Lecture du mercredi 11 mai 2016
REPUBLIQUE FRANCAISE

AU NOM DU PEUPLE FRANCAIS



Vu la procédure suivante :

La société Intervent a demandé au tribunal administratif de Caen d'annuler la décision du 2 août 2012 du directeur régional de Météo France ouest lui refusant son accord en vue de l'installation d'éoliennes, en deçà des distances légales minimales d'éloignement du radar météorologique de Falaise, sur le territoire des communes de Chicheboville et Conteville. Par un jugement n° 1202190 du 21 juin 2013, le tribunal administratif a rejeté sa demande.

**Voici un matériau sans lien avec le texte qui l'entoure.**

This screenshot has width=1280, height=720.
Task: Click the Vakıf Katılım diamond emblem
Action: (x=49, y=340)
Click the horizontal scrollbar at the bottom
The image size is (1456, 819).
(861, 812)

Par un arrêt n° 13NT02356 du 28 novembre 2014, la cour administrative d'appel de Nantes a, sur appel de la société Intervent, annulé ce jugement et renvoyé l'affaire devant ce tribunal afin qu'il soit statué sur sa demande.

Par un pourvoi sommaire et un mémoire complémentaire, enregistrés les 28 janvier et 28 avril 2015 au secrétariat du contentieux du Conseil d'Etat, la société Météo France demande au Conseil d'Etat :

1°) d'annuler cet arrêt ;

2°) réglant l'affaire au fond, de faire droit à ses conclusions d'appel.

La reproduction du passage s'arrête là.